ROMA  – “I ritardi nel progetto stadio ci hanno riportato indietro di due o tre anni. Pensavamo che oggi ci saremmo trovati molto più vicini all’apertura e tutto ciò ci avrebbe aiutato a generare entrate di gran lunga maggiori, per poter competere costantemente con i più grandi club di europa”. È tornato su un tema di stretta attualità il presidente della Roma, James Pallotta, in un’intervista esclusiva pubblicata sul sito della società giallorossa. Pallotta spiega che il progetto Roma lo emoziona ancora, nonostante le difficoltà tra cui quelle relative alla costruzione dello stadio sui terreni di Tor di Valle.

“Onestamente, gli ultimi sei o sette mesi sono stati difficili, a causa dei ritardi nello stadio – ha detto Pallotta – ma ora stiamo facendo nuovamente progressi. E non è un segreto che sono stato deluso da alcuni risultati in questa stagione. Come ho detto prima, dobbiamo migliorare, perchè abbiamo alzato l’asticella dei nostri obiettivi sapendo che possiamo raggiungerli. Se riusciamo a sistemare certe cose, vedrete il mio entusiasmo salire alle stelle”.

Riguardo al progetto dello stadio, il numero uno della Roma evidenzia che “non possiamo diventare un club top 10 senza uno stadio. Possiamo vivere grandi anni, come la scorsa stagione, e passare periodi in cui andiamo fino in fondo in champions league, ma voglio arrivare a essere tra i top 10 e non parlo solo in termini di fatturato, ma di tutto: mi riferisco al campo, alla percezione che c’è di noi, ai media, ai social, a tutte queste cose”.

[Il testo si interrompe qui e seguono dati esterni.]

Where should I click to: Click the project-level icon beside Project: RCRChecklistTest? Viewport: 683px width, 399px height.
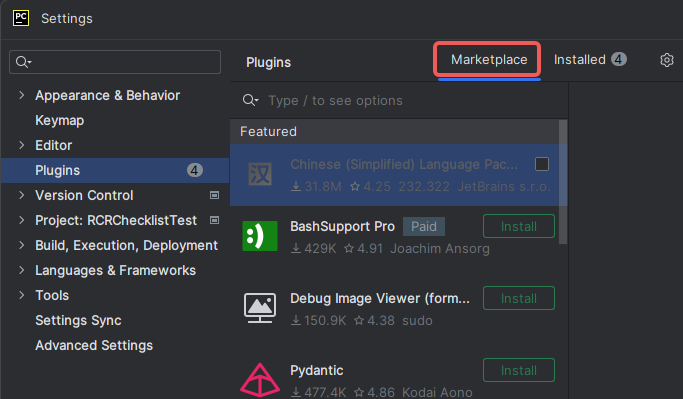pyautogui.click(x=214, y=220)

E per riuscirci, ha ribadito Pallotta, “abbiamo bisogno di più entrate: per questo dico che lo stadio è il punto di svolta. Se si pensa che io sia più ossessionato dallo stadio rispetto alla squadra, semplicemente è perchè non passa il mio messaggio: è proprio perchè sono ossessionato dalla squadra che ho questa determinazione a costruire lo stadio, per mettere su un gruppo in grado di competere stabilmente a parità di condizioni con certi avversari”.

Gli obiettivi del patron giallorosso sono chiari: “Tra cinque anni la Roma deve giocare nel nuovo stadio. Mi piacerebbe vedere una grande squadra sul campo, competere per i trofei, davanti a dei tifosi entusiasti a roma e in tutto il mondo e un management solido in tutte le aree”.